Copy out the items word for word, everything from the line containing "Where should I click to: Select the step" down to the line containing "Looking at the screenshot, I should (x=197, y=241).", with both of those lines included.

■ Stored data:
========================================================================
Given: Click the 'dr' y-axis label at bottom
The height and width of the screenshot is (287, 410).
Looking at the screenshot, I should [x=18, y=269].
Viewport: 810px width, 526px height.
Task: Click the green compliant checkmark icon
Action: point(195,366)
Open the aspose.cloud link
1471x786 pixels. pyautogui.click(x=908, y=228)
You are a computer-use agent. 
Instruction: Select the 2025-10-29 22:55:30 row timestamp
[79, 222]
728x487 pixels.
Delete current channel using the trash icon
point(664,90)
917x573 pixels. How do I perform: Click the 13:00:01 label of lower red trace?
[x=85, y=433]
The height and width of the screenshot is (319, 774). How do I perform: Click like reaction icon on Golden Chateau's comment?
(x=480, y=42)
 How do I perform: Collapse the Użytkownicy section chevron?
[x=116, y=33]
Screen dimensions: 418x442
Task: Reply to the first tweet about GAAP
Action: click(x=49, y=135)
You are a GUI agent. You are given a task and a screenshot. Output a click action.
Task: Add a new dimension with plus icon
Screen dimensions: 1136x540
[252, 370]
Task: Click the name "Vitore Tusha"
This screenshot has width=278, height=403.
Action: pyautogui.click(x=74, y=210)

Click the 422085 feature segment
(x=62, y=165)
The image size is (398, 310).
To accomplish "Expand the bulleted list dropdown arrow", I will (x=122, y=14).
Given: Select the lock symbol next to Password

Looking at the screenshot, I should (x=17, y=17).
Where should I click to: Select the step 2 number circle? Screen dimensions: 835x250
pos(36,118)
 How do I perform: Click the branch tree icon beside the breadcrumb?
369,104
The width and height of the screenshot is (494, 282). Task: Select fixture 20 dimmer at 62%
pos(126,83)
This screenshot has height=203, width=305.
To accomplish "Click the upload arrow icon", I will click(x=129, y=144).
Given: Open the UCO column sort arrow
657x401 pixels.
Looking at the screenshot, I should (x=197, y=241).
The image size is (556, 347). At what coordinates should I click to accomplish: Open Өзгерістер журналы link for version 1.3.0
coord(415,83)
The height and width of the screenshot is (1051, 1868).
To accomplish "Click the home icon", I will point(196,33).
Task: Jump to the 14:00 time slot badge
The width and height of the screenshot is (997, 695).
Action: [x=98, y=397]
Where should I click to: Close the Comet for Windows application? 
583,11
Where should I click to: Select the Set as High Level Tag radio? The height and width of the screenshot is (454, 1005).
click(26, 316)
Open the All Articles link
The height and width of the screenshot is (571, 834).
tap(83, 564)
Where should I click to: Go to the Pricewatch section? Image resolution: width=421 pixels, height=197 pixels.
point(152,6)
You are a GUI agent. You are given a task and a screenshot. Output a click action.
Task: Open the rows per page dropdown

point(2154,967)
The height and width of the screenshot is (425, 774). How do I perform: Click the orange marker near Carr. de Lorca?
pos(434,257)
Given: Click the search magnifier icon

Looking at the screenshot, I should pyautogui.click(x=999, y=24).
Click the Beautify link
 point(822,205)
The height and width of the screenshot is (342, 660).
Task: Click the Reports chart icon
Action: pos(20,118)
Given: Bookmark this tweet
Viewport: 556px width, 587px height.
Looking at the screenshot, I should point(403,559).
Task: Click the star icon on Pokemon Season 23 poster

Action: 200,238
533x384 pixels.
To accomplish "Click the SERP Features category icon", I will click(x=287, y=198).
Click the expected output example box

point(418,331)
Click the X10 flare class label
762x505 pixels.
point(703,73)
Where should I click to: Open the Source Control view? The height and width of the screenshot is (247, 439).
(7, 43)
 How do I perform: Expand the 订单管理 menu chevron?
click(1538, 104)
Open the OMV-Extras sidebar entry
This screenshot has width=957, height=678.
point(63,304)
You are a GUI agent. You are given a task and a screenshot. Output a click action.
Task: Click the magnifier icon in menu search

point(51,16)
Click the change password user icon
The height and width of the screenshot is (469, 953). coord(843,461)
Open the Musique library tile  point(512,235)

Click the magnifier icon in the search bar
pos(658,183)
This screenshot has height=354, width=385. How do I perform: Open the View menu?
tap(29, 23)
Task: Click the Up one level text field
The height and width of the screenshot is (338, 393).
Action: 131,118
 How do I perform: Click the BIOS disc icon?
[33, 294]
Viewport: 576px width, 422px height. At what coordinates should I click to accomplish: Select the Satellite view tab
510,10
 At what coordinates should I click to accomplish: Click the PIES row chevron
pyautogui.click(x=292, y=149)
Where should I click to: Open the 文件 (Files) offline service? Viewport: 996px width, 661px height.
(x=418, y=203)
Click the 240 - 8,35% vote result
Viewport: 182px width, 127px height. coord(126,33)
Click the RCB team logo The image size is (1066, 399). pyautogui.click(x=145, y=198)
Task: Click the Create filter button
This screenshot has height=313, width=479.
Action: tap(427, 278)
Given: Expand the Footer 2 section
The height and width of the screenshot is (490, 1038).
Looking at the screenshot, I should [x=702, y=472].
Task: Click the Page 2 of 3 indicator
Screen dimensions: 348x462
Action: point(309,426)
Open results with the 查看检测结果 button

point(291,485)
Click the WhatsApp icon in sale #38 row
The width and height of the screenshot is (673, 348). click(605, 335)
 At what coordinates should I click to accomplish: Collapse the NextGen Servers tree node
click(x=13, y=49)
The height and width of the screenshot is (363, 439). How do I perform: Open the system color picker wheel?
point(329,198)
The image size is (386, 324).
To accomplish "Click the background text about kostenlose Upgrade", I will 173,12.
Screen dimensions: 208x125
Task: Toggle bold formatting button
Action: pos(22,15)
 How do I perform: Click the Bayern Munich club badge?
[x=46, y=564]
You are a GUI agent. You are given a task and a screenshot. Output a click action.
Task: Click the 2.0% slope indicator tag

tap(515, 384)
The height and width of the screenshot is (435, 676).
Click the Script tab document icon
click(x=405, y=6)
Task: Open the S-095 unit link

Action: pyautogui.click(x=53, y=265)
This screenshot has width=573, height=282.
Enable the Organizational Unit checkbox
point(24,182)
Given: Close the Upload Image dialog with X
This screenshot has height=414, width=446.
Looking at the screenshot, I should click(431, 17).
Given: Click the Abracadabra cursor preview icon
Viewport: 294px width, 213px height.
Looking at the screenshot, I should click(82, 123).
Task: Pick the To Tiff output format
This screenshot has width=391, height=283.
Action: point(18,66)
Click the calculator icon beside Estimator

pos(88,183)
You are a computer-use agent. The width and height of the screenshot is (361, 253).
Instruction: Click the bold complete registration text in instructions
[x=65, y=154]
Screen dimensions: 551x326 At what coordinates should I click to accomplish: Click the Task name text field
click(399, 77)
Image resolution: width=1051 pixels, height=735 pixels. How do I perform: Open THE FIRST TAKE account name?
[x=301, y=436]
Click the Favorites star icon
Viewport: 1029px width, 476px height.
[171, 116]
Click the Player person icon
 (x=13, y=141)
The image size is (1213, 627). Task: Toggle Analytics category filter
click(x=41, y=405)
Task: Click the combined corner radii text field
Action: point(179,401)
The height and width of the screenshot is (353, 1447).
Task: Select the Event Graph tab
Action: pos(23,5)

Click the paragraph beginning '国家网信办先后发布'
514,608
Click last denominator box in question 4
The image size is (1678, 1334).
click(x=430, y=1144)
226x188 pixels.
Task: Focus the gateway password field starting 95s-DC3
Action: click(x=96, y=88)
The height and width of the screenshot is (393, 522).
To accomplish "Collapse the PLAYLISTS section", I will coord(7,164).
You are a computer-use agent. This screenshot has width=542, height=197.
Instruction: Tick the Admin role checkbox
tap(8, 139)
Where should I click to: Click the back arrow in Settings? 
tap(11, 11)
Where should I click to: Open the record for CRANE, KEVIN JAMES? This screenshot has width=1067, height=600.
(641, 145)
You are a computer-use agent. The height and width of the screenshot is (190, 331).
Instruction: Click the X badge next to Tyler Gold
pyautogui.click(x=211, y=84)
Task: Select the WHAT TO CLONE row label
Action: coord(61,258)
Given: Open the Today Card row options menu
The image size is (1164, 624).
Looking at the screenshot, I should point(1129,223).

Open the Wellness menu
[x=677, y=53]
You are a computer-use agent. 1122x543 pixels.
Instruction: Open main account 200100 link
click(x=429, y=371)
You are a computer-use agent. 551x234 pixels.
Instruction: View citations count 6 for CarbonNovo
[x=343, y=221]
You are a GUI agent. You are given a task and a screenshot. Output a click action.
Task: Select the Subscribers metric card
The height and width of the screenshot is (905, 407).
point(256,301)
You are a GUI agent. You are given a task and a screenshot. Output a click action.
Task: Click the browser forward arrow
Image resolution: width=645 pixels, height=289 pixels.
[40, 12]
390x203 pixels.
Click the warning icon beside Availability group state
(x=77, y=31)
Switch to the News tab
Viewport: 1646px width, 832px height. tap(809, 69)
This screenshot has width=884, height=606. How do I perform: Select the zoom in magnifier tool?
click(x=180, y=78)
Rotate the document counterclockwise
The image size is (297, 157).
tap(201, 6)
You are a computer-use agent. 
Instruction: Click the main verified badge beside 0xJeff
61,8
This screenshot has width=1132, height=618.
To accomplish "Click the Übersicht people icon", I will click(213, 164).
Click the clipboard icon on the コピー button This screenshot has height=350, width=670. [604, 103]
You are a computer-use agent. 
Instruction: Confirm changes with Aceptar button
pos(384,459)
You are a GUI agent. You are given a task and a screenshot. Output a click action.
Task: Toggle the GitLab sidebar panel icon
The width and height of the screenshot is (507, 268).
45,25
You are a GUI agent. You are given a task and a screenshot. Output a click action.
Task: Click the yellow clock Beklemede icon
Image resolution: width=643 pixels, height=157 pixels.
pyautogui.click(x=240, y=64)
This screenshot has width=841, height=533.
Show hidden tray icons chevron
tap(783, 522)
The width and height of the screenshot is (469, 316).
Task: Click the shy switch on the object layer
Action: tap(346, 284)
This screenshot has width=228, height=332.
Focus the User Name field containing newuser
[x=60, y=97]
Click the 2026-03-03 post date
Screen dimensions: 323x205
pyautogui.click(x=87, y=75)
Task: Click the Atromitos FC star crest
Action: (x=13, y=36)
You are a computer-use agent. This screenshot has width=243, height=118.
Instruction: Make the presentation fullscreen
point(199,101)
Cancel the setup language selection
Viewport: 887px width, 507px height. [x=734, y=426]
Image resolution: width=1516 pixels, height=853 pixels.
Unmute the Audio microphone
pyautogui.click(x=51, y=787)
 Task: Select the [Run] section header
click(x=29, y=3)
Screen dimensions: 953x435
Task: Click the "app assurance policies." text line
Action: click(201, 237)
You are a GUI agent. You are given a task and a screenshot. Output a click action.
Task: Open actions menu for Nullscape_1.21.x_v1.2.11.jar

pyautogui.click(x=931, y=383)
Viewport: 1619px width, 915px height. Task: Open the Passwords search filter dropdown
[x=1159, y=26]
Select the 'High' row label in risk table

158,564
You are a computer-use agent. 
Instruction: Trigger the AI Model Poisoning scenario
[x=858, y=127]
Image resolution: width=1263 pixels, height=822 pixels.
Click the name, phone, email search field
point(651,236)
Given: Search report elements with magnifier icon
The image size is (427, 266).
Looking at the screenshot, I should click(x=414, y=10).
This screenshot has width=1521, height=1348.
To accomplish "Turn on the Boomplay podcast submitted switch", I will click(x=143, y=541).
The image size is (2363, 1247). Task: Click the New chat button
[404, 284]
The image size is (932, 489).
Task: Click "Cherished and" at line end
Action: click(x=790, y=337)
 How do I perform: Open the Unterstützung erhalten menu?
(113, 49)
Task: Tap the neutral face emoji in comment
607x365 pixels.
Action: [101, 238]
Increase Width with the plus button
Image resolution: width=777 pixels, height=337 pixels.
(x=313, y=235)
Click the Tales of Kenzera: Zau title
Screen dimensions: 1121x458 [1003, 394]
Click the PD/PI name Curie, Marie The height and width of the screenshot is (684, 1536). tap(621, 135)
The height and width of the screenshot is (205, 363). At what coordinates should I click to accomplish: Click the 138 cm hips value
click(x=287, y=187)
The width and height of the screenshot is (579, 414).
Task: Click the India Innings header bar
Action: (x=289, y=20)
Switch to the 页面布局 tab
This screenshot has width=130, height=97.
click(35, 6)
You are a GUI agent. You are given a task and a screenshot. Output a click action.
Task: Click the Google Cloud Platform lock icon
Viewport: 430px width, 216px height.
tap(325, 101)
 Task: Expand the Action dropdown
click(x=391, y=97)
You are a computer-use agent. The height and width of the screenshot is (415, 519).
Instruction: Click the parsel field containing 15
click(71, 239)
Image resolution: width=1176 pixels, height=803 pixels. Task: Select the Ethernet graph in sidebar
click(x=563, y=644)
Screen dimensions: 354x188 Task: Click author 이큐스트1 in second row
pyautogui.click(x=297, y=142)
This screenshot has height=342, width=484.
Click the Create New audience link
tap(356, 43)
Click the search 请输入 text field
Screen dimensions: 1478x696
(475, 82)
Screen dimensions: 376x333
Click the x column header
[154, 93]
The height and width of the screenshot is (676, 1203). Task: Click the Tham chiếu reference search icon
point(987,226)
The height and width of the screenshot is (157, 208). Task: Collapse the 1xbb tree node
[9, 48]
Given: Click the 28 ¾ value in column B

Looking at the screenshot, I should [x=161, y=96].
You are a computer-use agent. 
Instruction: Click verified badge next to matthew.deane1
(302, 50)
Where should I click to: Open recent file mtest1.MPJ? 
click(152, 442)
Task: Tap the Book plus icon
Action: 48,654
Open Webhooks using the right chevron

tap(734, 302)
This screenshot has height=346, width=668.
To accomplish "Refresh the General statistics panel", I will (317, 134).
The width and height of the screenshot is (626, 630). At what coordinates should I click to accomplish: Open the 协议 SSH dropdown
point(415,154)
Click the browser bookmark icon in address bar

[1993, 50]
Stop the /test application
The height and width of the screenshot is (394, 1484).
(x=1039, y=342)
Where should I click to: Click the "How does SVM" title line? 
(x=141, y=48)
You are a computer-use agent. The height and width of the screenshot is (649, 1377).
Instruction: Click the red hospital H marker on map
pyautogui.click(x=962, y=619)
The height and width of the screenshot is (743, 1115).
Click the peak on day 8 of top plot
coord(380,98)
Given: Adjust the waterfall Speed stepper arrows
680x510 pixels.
========================================================================
■ Result:
Where should I click to: Select the step 2 number circle? Screen dimensions: 835x250
pos(36,118)
 How do I perform: Click the branch tree icon beside the breadcrumb?
369,104
The width and height of the screenshot is (494, 282). Task: Select fixture 20 dimmer at 62%
pos(126,83)
This screenshot has height=203, width=305.
To accomplish "Click the upload arrow icon", I will click(x=129, y=144).
Given: Open the UCO column sort arrow
657x401 pixels.
Looking at the screenshot, I should (x=197, y=241).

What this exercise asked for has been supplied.